Bias analysis
The Deeploy Python client provides an interface for subgroup discovery with Fairlearn based on the FairSD project. This enables for easy discovery and analysis of potential (statistical) biases in datasets.
Installation:
Make sure to install deeploy with the fair
extra:
pip install deeploy[fair] >= 1.39.2
Example
from deeploy import deepfair
fairlab = deepfair.DeeployFairLab(
X_test, y_test, y_pred, sensitive_features
)
To get the subgroups, select the metric to use for subgroup discovery depending on what it means for a subgroup to be biased against in the application context of the model.
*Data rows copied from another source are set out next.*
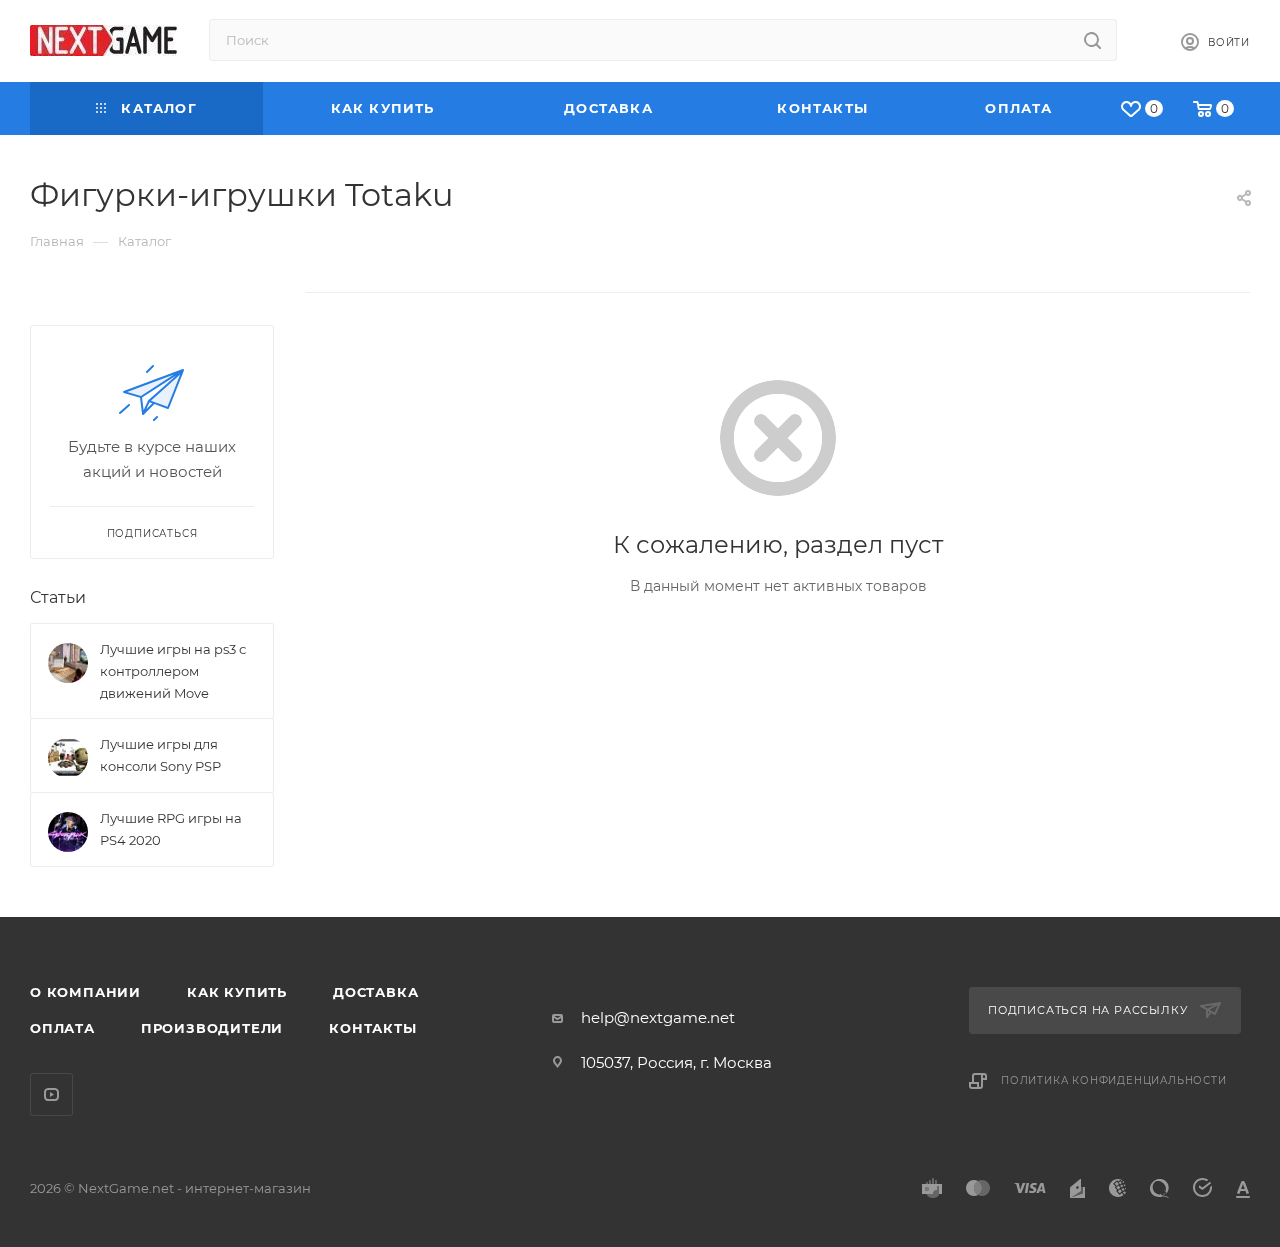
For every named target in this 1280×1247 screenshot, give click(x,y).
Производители (212, 1028)
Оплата (62, 1028)
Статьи (58, 597)
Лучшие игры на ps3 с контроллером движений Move (173, 671)
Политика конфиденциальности (1114, 1080)
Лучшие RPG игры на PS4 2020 (171, 829)
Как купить (237, 992)
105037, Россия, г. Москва (676, 1062)
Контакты (372, 1028)
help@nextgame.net (658, 1017)
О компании (85, 992)
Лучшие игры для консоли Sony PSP (160, 755)
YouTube (51, 1094)
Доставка (375, 992)
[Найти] (1092, 40)
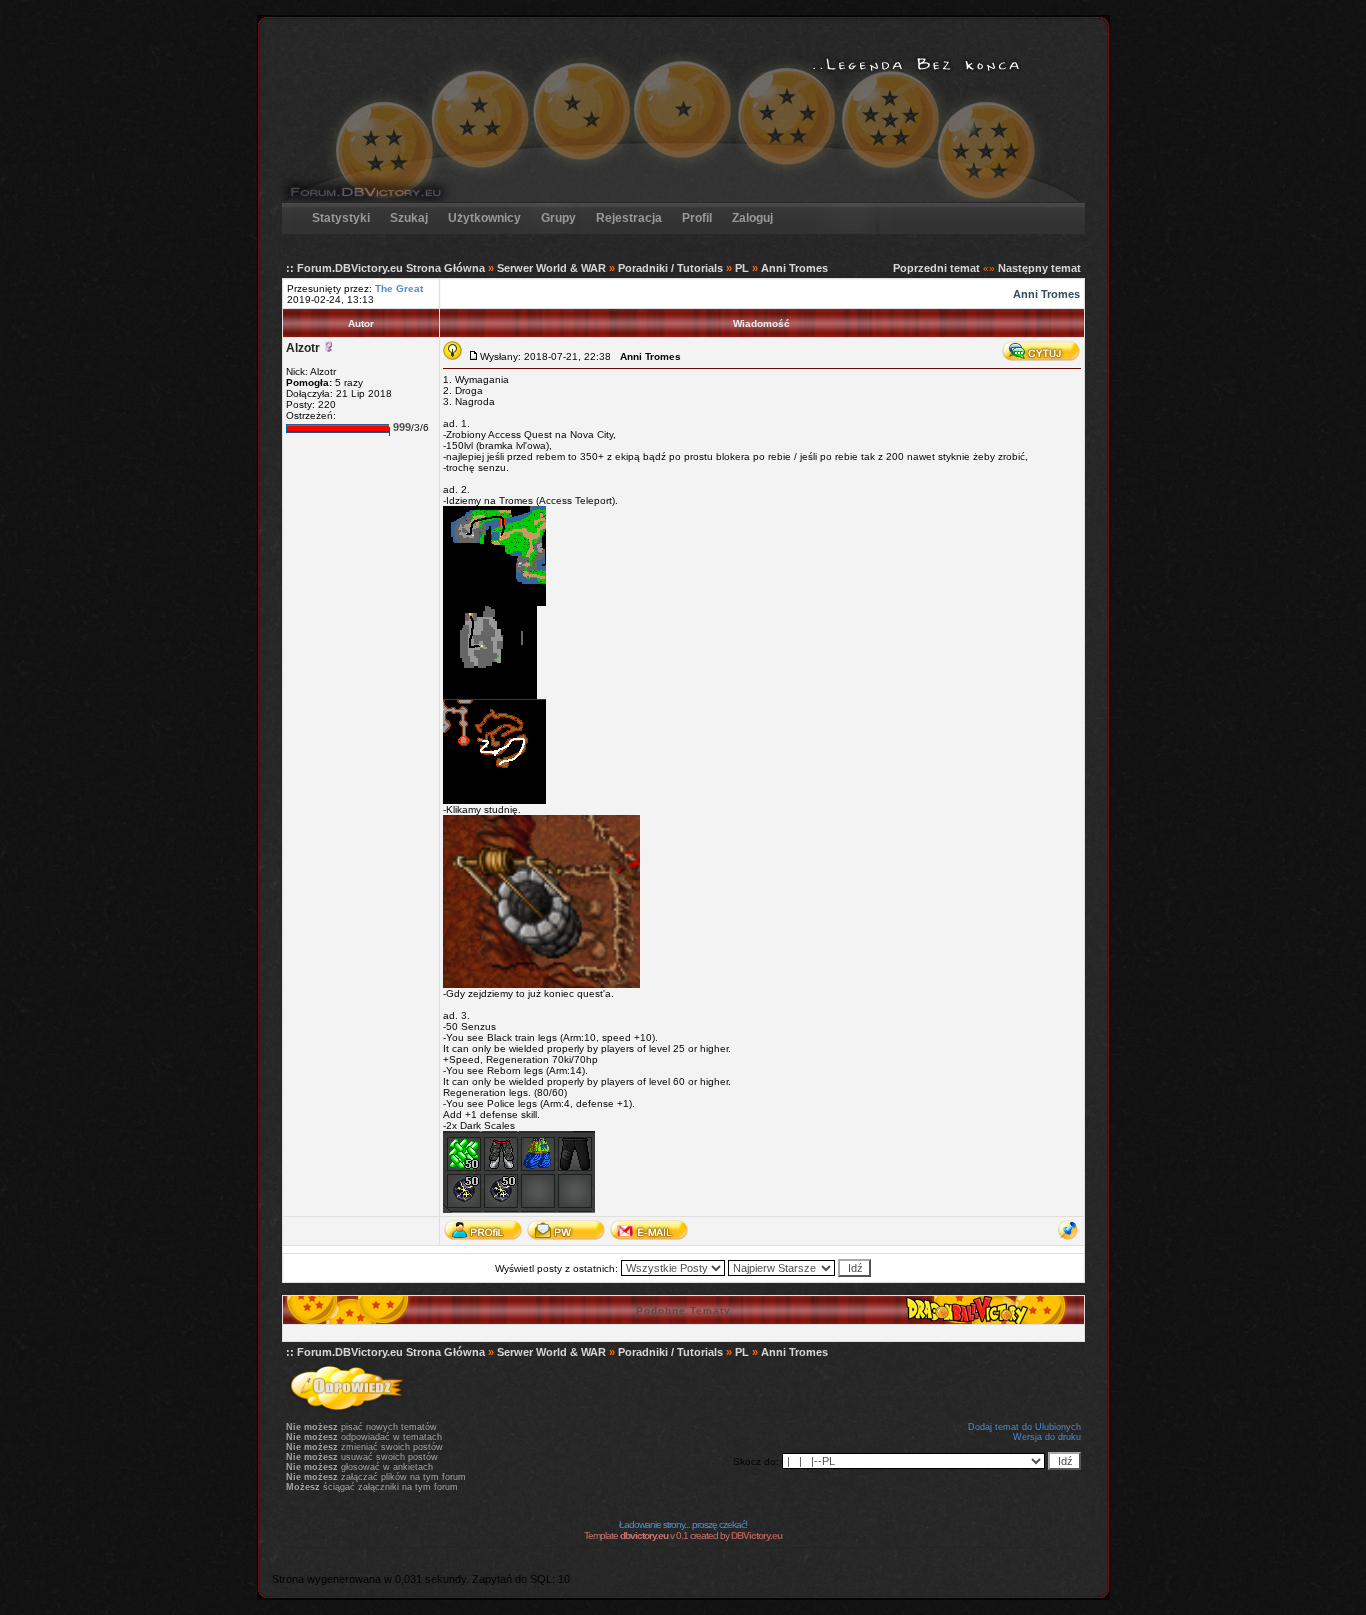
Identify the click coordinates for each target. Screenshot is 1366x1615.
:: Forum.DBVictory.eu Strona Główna (385, 268)
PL (742, 268)
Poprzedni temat (936, 268)
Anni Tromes (794, 268)
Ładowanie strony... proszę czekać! (683, 1524)
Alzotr (303, 348)
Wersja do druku (1047, 1437)
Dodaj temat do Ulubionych (1024, 1427)
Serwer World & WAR (551, 268)
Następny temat (1039, 268)
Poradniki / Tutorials (670, 268)
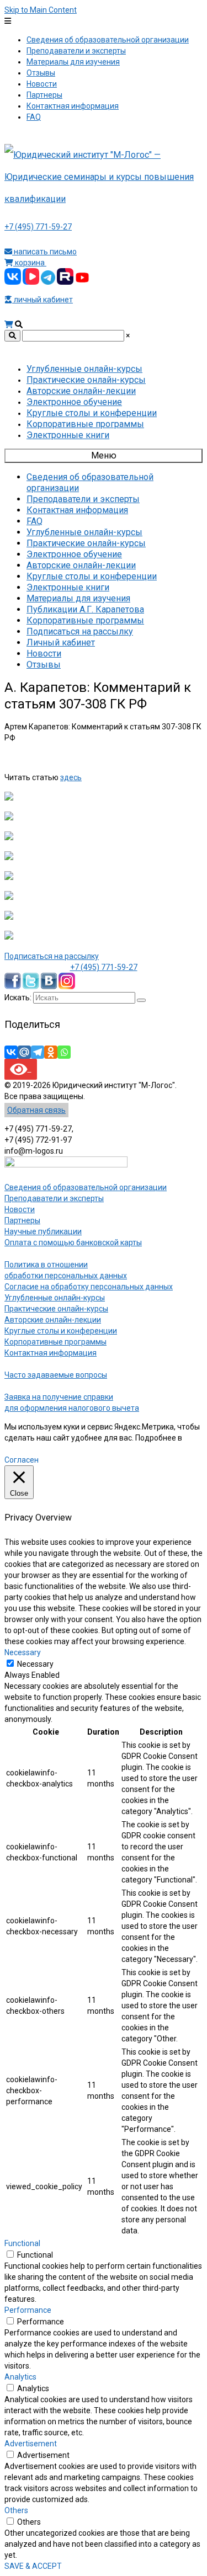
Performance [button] (27, 2310)
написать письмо (44, 251)
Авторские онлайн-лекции (52, 1319)
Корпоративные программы (55, 1341)
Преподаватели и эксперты (54, 1198)
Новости (19, 1209)
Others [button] (16, 2510)
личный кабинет (42, 299)
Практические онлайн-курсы (56, 1308)
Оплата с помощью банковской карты (73, 1242)
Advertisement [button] (30, 2443)
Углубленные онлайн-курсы (54, 1297)
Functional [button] (22, 2243)
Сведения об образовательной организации (85, 1187)
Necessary (35, 1664)
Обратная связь (36, 1110)
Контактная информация (50, 1352)
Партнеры (22, 1220)
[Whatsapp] (64, 1052)
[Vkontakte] (11, 1052)
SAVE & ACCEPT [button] (33, 2566)
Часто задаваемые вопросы (55, 1374)
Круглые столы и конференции (60, 1330)
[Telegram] (37, 1052)
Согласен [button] (21, 1459)
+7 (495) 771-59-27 (38, 226)
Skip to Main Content (40, 10)
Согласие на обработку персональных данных (88, 1286)
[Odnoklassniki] (50, 1052)
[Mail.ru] (24, 1052)
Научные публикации (43, 1231)
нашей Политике (34, 1448)
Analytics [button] (20, 2376)
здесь (71, 777)
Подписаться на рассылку (51, 956)
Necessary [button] (22, 1652)
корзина (29, 262)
Should it be measured with a performance metric such as 'accuracy' or is a fairness metric like 'equalized odds difference' more appropriate? The choice of the metric is crucial for the interpretation of the results (see Fairlearn documentation for more information).
Below is an example of how to get the subgroups based on the 'accuracy' metric:
subgroups = d.find_sub_groups(
quality_factor="accuracy",
depth=1, # Max number of features to consider in the subgroup
min_quality=0.0001, # Min difference in selected metric between the subgroup and the overall population
min_support=100, # Min number of samples in the subgroup
)
subgroups.to_dataframe() # See the summary of the discovered subgroups
Get data for a specific subgroup:
sg_idx = subgroups.sg_feature(
sg_index=0,
X=X_test
) # Get the boolean mask for the subgroup
X_sg = X_test[sg_idx]
y_sg = y_test[sg_idx]
y_sg_pred = y_pred[sg_idx]
Follow through with the data exploration and analysis of the subgroup to identify potential reasons for the bias. More detailed examples of the usage can be found in the notebooks of the Diabetes Example Repository.